O exame de urina
Eu atendia uma senhora de 75 anos. Pelo que descrevia, ela estava com uma baita infecção urinária, mas eu precisaria de confirmação através de um exame de cultura de urina. O exame mostra a bactéria que cresceu, responsável pela infecção, e faz testes in vitro com certos antibióticos que provavelmente matariam este germe (antibiograma). Assim sendo, o exame determina o agente agressor e os antibióticos aos quais ela é sensível, portanto, vulnerável.
O estudo dos elementos anormais do sedimento urinário (EAS), é um exame pouco específico, mostrando apenas se pode haver uma infecção, principalmente através da contagem dos glóbulos brancos encontrados e se a flora bacteriana está aumentada. Fazem isso em visualização de uma lâmina, mas só sugere, não confirma, nem detecta qual é a infecção, muito menos se o bicho é resistente aos antibióticos comuns.
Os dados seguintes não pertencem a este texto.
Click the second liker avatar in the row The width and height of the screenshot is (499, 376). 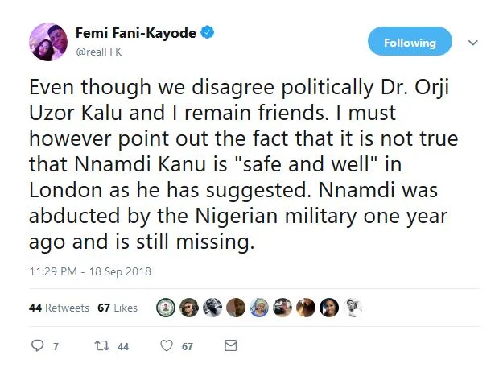click(x=188, y=307)
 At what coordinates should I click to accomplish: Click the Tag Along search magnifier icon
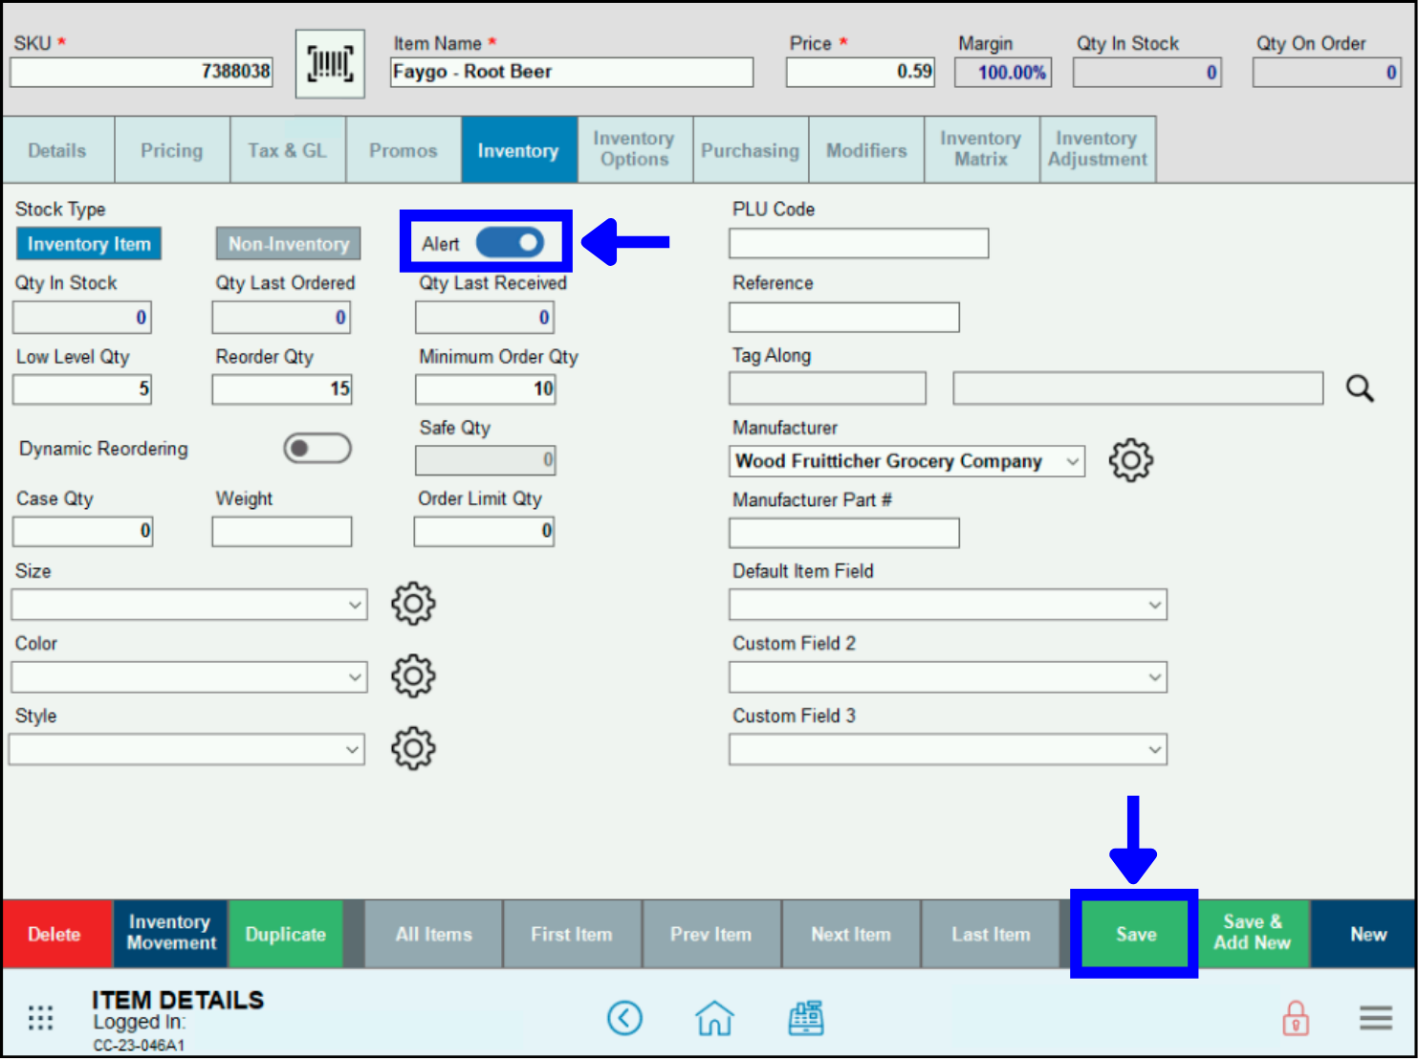click(1360, 388)
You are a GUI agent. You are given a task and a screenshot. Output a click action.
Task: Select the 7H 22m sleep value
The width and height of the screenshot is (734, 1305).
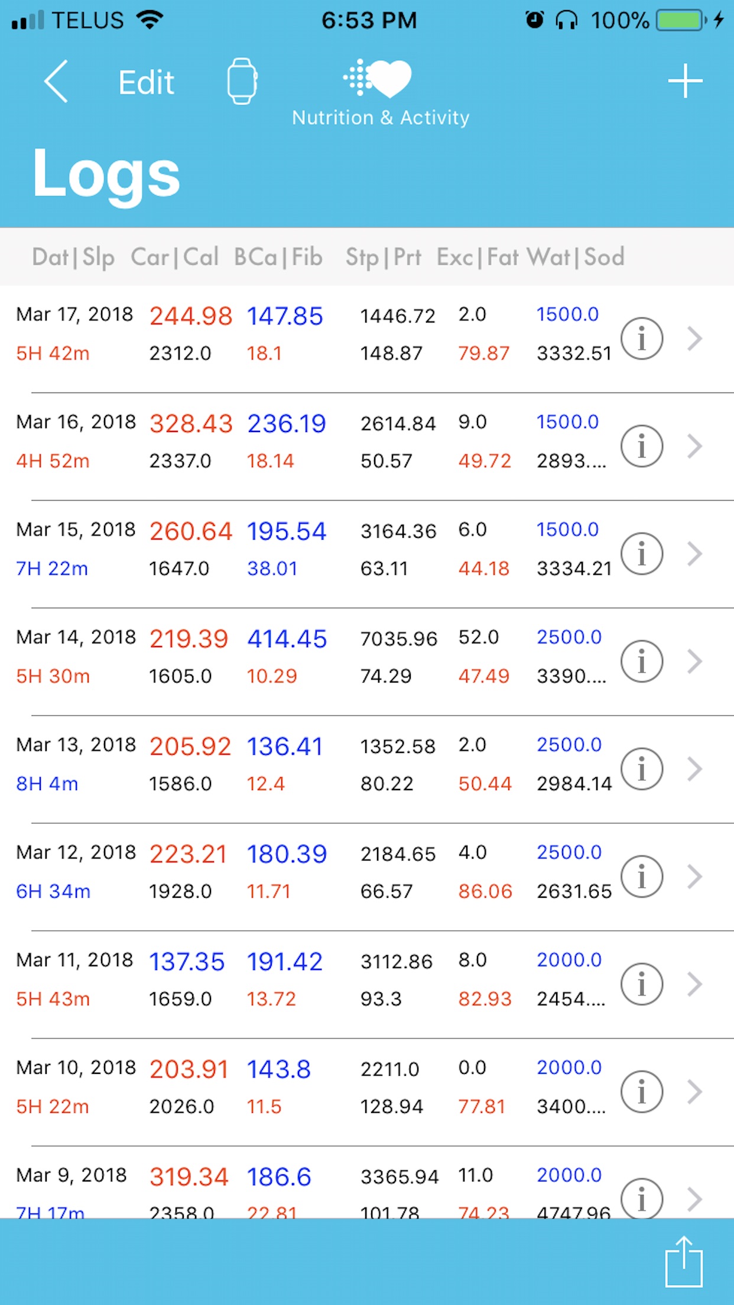tap(52, 569)
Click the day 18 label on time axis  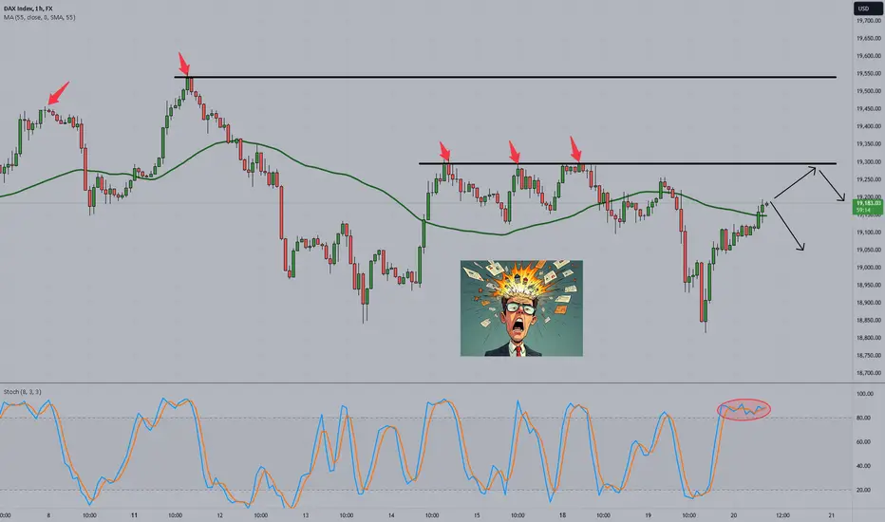coord(562,515)
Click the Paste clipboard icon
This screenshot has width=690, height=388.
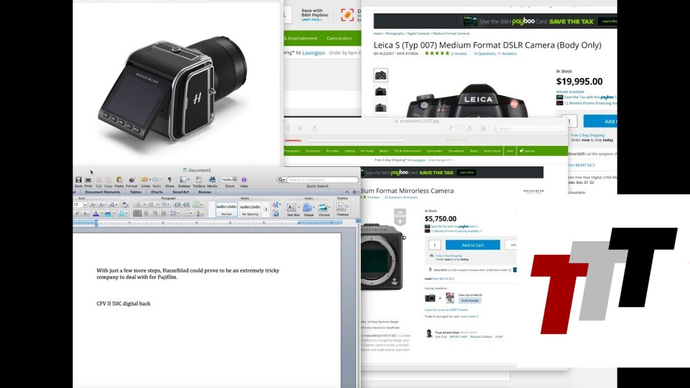point(119,180)
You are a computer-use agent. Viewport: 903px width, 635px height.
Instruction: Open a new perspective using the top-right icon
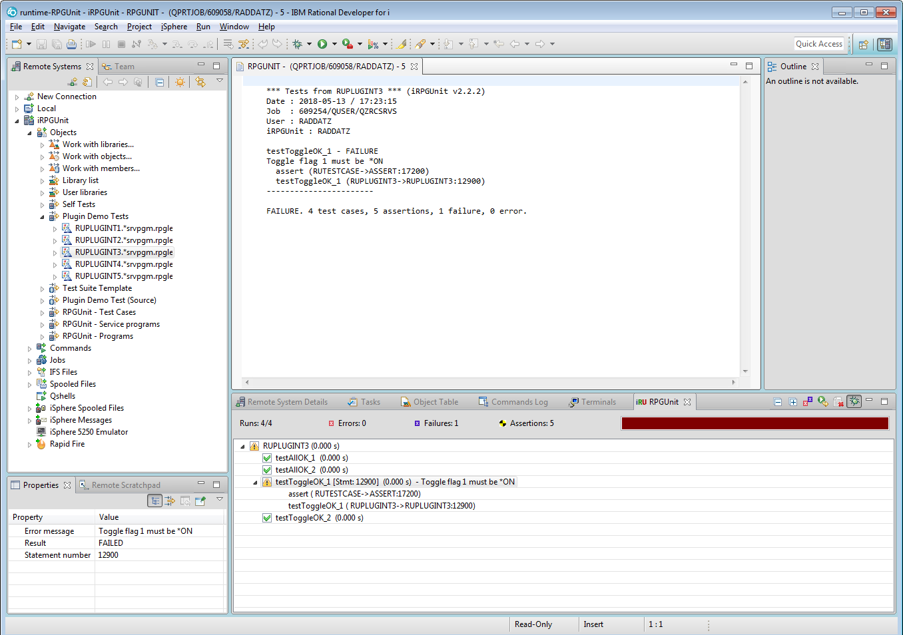point(864,44)
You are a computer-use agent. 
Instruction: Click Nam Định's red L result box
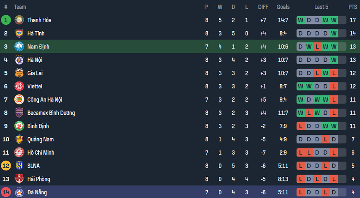(x=317, y=47)
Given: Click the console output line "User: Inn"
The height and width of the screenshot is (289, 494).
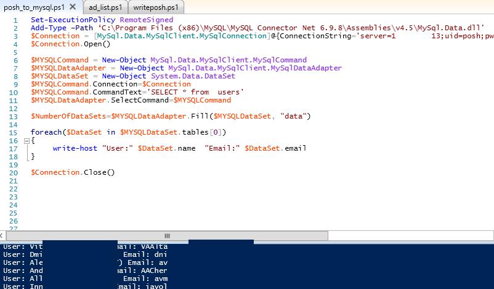Looking at the screenshot, I should [21, 286].
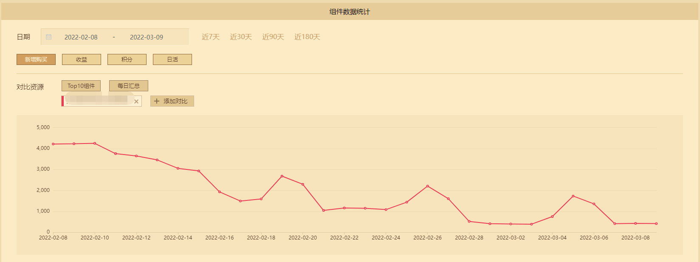Click the red color marker on resource tag

(x=63, y=101)
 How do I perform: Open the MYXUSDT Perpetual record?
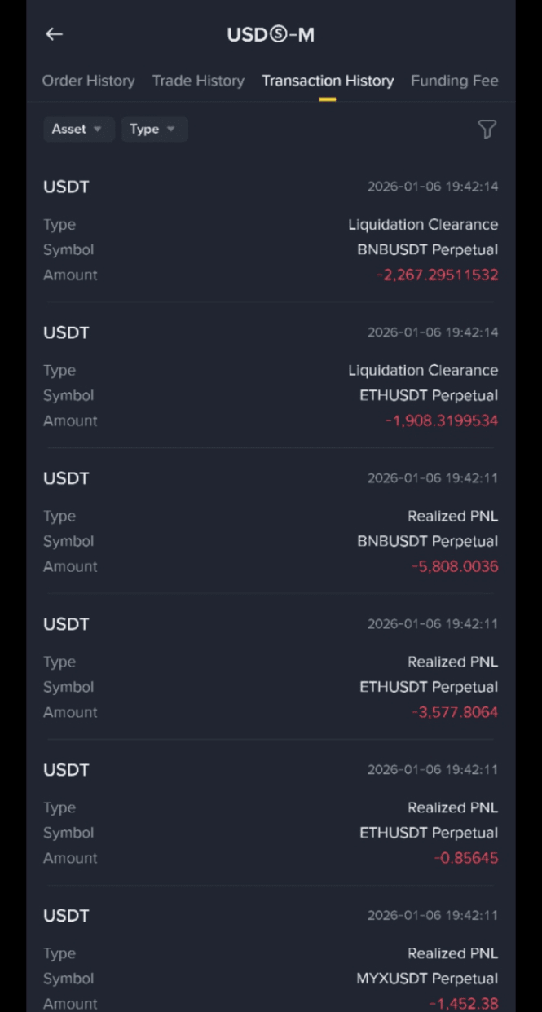271,957
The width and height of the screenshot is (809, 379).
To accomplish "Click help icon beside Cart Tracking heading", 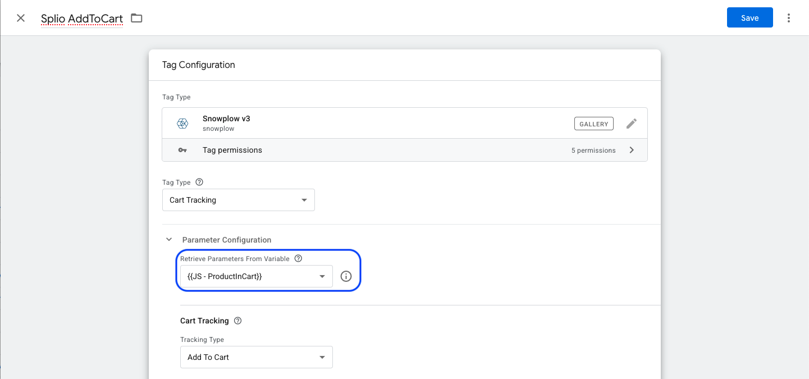I will pos(237,321).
São exames simples, mas ocupam uma folha de ofício, cheio de detalhes, cheio de palavras incompreensíveis para o leigo. E, ao final da análise do resultado, o médico tem que raciocinar quanto ao melhor antibiótico a ser escolhido para tratamento.
O resultado final de uma cultura demora umas 48 a 72 horas para ficar pronto, mas com o enorme número de exames que são diariamente feitos, o laudo por escrito às vezes demora uma semana ou mais para ser entregue.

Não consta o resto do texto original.